VBI Vaccines Inc. (Nasdaq: VBIV) (TSX: VBV) (VBI), a commercial-stage biopharmaceutical company developing next-generation infectious disease and immuno-oncology vaccines, today announced that it has commenced concurrently an underwritten public offering and a registered direct offering of its common shares.  VBI also intends to grant the underwriters a 30-day option to purchase up to an additional 15% of the number of common shares offered in the public offering.  Both offerings are subject to market and other conditions and there can be no assurance as to whether or when the offerings may be completed, or as to the actual size or terms of the offerings.

BMO Capital Markets and Canaccord Genuity are acting as book-runners and Ladenburg Thalmann is acting as lead manager for the underwritten public offering. The registered direct offering is being made without an underwriter or a placement agent.

VBI intends to use the net proceeds from both offerings to progress its pipeline programs, including funding the pivotal Phase III clinical program for Sci-B-Vac® in the United States, Europe and Canada, funding the Phase I/IIa clinical study of VBI-1901 for glioblastoma multiforme, and funding the continued development of VBI-1501A, VBI’s congenital cytomegalovirus clinical candidate. Net proceeds will also be used for general corporate purposes, including working capital and capital expenditures.

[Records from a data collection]
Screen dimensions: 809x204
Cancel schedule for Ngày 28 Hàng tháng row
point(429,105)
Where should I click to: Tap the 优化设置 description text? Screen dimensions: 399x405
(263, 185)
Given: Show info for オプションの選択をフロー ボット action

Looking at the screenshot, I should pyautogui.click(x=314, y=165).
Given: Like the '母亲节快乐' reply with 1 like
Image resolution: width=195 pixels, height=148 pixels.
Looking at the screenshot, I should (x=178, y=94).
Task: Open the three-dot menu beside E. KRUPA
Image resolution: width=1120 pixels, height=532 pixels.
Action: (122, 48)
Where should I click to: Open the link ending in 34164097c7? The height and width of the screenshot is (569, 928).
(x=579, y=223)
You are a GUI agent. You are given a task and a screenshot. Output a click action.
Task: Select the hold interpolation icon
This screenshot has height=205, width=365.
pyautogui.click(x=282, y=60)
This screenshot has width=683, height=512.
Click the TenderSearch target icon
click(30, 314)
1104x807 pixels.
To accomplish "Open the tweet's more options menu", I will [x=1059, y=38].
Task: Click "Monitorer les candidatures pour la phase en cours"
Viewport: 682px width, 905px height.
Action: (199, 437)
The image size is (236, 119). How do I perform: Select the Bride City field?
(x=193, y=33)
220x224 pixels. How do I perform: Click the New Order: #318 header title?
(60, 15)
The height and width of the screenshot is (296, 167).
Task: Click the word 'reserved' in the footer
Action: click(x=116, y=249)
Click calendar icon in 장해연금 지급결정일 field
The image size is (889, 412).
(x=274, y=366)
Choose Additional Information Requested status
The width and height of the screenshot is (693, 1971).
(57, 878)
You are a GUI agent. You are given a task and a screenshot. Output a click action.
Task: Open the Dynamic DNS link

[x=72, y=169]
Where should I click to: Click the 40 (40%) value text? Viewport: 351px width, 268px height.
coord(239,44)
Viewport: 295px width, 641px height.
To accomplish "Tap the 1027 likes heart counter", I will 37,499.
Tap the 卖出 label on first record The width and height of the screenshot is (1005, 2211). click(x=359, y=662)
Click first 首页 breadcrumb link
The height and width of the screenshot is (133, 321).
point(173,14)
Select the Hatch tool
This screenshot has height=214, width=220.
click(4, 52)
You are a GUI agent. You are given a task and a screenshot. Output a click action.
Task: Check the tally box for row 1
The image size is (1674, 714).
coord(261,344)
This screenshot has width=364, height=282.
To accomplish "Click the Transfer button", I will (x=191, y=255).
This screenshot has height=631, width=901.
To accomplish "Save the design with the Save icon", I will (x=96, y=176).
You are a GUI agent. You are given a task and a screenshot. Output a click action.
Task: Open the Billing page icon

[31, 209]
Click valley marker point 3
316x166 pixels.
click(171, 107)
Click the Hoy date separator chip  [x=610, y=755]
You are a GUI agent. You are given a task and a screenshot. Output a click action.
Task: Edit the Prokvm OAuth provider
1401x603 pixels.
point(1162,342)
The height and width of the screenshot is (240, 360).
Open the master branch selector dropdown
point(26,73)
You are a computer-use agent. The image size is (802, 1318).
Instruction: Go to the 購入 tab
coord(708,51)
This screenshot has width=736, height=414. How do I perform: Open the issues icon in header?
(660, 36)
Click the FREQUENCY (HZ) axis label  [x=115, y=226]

§ What you will do
Reproduce the VBI Vaccines offering announcement above in full, word for word.

§ Result of the exercise
VBI Vaccines Inc. (Nasdaq: VBIV) (TSX: VBV) (VBI), a commercial-stage biopharmaceutical company developing next-generation infectious disease and immuno-oncology vaccines, today announced that it has commenced concurrently an underwritten public offering and a registered direct offering of its common shares.  VBI also intends to grant the underwriters a 30-day option to purchase up to an additional 15% of the number of common shares offered in the public offering.  Both offerings are subject to market and other conditions and there can be no assurance as to whether or when the offerings may be completed, or as to the actual size or terms of the offerings.

BMO Capital Markets and Canaccord Genuity are acting as book-runners and Ladenburg Thalmann is acting as lead manager for the underwritten public offering. The registered direct offering is being made without an underwriter or a placement agent.

VBI intends to use the net proceeds from both offerings to progress its pipeline programs, including funding the pivotal Phase III clinical program for Sci-B-Vac® in the United States, Europe and Canada, funding the Phase I/IIa clinical study of VBI-1901 for glioblastoma multiforme, and funding the continued development of VBI-1501A, VBI’s congenital cytomegalovirus clinical candidate. Net proceeds will also be used for general corporate purposes, including working capital and capital expenditures.